Initial inspection reveals a total of 2000 observations and 14 variables in the dataset with no missing values (NAs).
Categorical (Factor) Variables
In our data preprocessing workflow, we transformed binary variables into factors to facilitate their integration into our models. Specifically, the 'Churn' variable, indicating customer attrition status with 0 for 'no churn' and 1 for 'churned', was converted to a factor. Similarly, 'Gender' was encoded as a factor where 0 represents 'Male' and 1 represents 'Female'. The 'Email_list' variable, denoting the presence of an email address, with 0 for 'no' and 1 for 'yes', and 'Start_channel', indicating the initiation channel, with 0 for 'Phone' and 1 for 'Online', were also converted to factors.
For variables with more than two categories, such as 'Province' and 'Home_label', we adopted a factorization approach where each unique category was assigned a distinct identifier. 'Province', originally containing 12 distinct names, was transformed into a factor with levels 1 to 12, corresponding to each unique province. The 'Home_label', representing the energy efficiency rating from A to G, was converted to a factor with numerical levels ranging from 1 to 7, each mapping to a respective label from A to G. This conversion not only simplifies the dataset but also primes it for the application of various predictive modeling techniques.
Subsequent to this factorization, we implemented one-hot encoding on these variables to optimize their utility for machine learning algorithms. One-hot encoding is crucial for preparing categorical data for machine learning, transforming factor levels into binary columns suitable for various algorithms. This approach is essential for logistic regression, which relies on linear relationships, and enhances decision trees by providing clear, binary features for more accurate splits. By applying one-hot encoding to variables like 'Province' and 'Home_label', we avoid ordinal interpretations, enabling our models to better capture the intricacies of our data and improve overall predictive accuracy.
Numerical Variables
In the preprocessing of numerical variables, our primary focus was on outlier management and normalization to ensure model robustness and accuracy.
1) Outlier Management:
We addressed outliers by capping extreme values, which can disproportionately influence model outcomes. For instance, ages above 85 were capped at 85, reflecting a reasonable upper limit in the context of our data. Income levels above 50,000 were adjusted to a monthly scale to align with most of the data distribution. Additionally, for electricity and gas usage, we imposed upper limits of 6000 kWh and 2900 cubic meters, respectively, to mitigate the impact of anomalously high consumption figures. These steps help to prevent the influence of outliers on the learning process.

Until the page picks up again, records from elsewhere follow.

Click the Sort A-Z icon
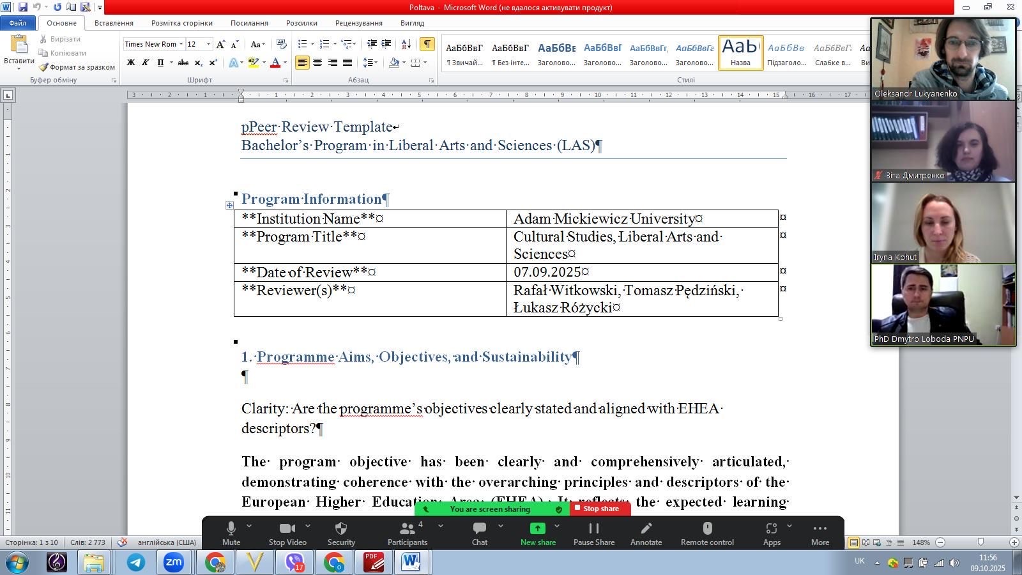The height and width of the screenshot is (575, 1022). click(406, 44)
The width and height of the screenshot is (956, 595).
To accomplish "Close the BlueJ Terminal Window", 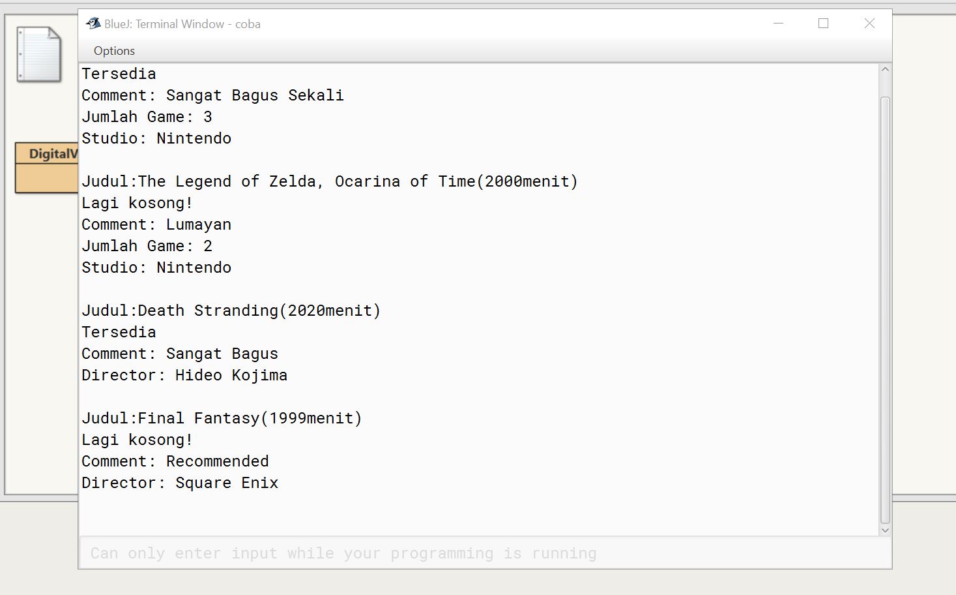I will (x=869, y=23).
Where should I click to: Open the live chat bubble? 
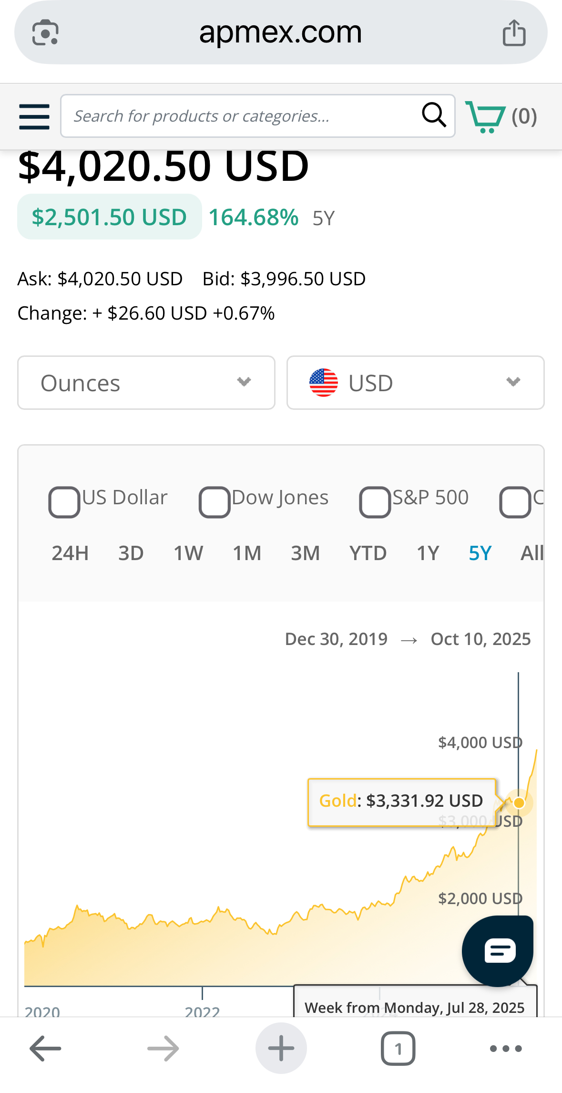pos(498,951)
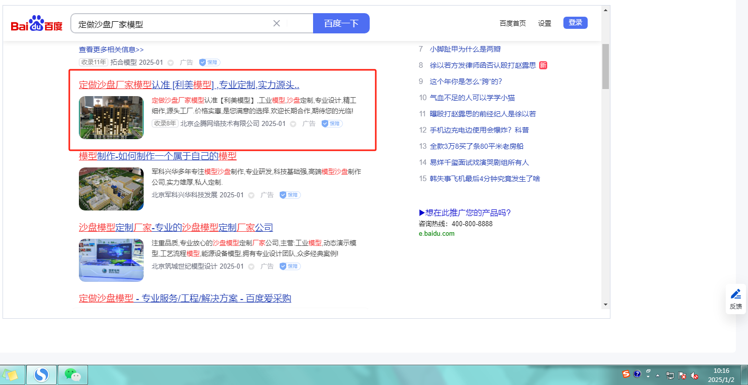Viewport: 748px width, 385px height.
Task: Open 设置 in the top navigation
Action: click(545, 23)
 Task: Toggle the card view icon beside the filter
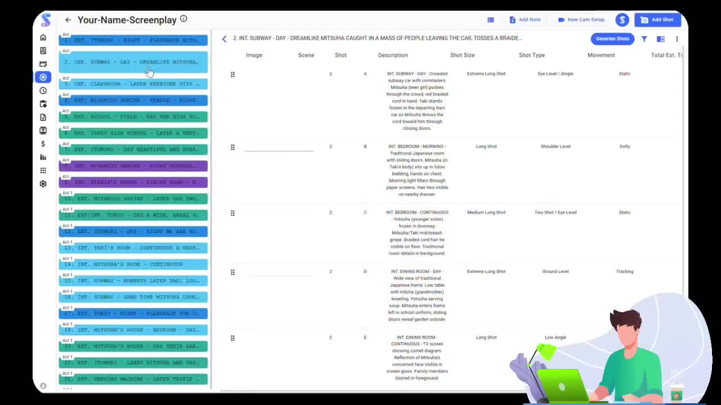[x=660, y=38]
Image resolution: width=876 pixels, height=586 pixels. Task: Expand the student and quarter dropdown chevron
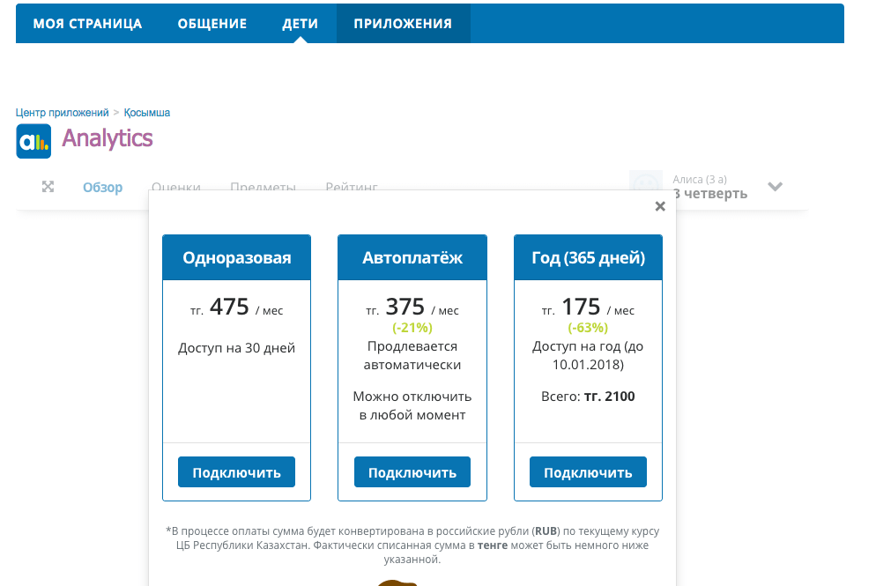(x=775, y=187)
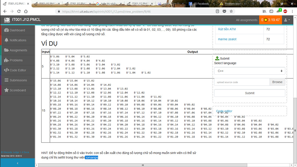Click the Problems puzzle icon
The width and height of the screenshot is (297, 167).
(x=6, y=60)
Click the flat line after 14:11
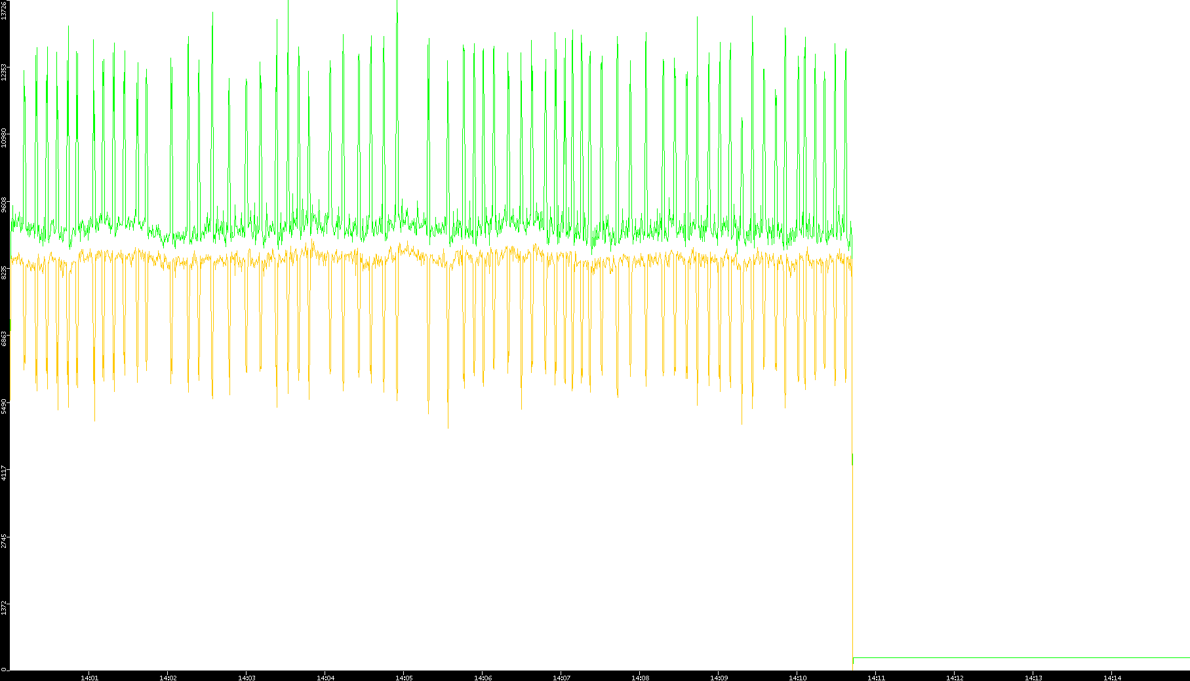Screen dimensions: 1190x681 click(x=1016, y=657)
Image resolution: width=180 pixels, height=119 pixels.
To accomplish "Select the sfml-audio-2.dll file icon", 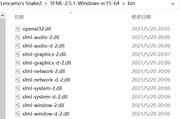I will [x=18, y=37].
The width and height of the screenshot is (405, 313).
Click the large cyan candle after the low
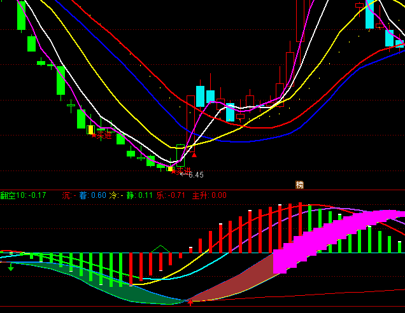click(200, 97)
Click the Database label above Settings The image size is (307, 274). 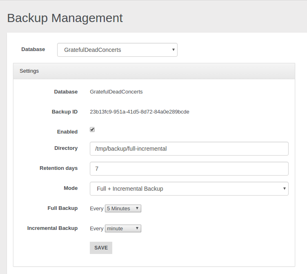(33, 49)
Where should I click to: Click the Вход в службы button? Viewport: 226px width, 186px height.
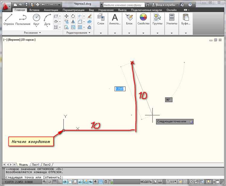click(x=164, y=5)
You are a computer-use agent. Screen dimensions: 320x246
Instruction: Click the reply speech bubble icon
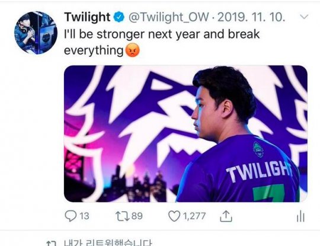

Log Transformation: Skewed distributions were normalized through log transformation, which is a common technique to stabilize variance and reduce skewness. This was applied to age and income to produce a more symmetric distribution. Adding 1 to income before taking the logarithm avoids mathematical issues with zero values.
Note: The figure below shows the data distribution before and after adjustment.
2) Standardization (z-score normalization) :
After addressing outliers and skewness, we proceeded to standardize our numerical variables to ensure that each variable contributes equally to the analysis by giving them a standard scale without distorting differences in the ranges of values. This is especially important for models that are sensitive to the scale of the data, such as logistic regression and neural networks, where gradient descent can converge more quickly if all variables are on the same scale.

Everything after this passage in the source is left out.